DATA TO USE »

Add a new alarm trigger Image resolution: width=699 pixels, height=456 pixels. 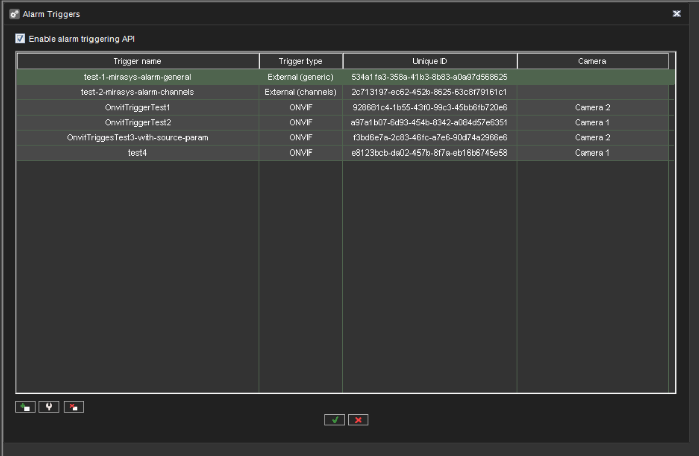point(25,407)
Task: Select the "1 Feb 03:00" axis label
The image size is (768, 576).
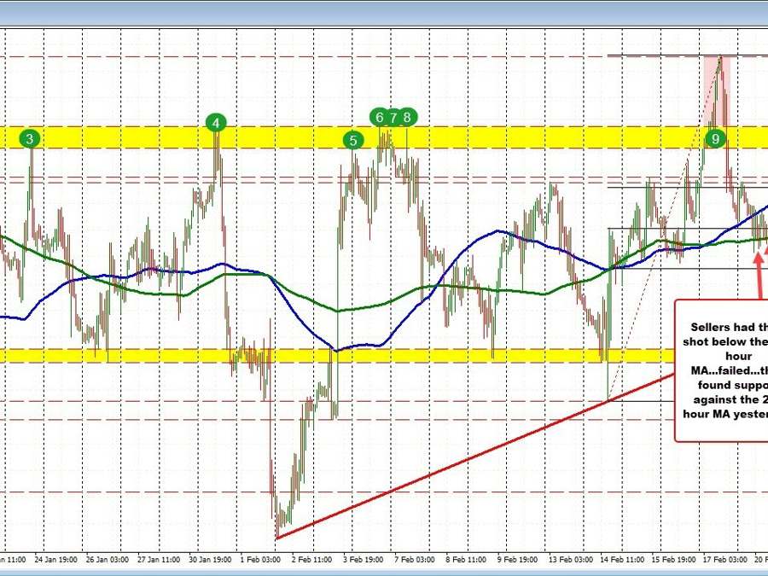Action: (261, 560)
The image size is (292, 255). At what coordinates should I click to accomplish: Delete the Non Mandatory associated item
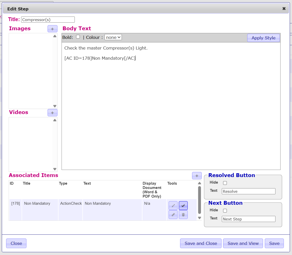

WHAT YOU HAVE TO DO » Leaving pictures aside, give again word for word each line from the one with "Task: Select the" to the final line of the entries.

SOLUTION TO THE PROBLEM »
Task: Select the "1 Feb 03:00" axis label
The image size is (768, 576).
Action: (261, 560)
The image size is (292, 255). At what coordinates should I click to accomplish: Delete the Non Mandatory associated item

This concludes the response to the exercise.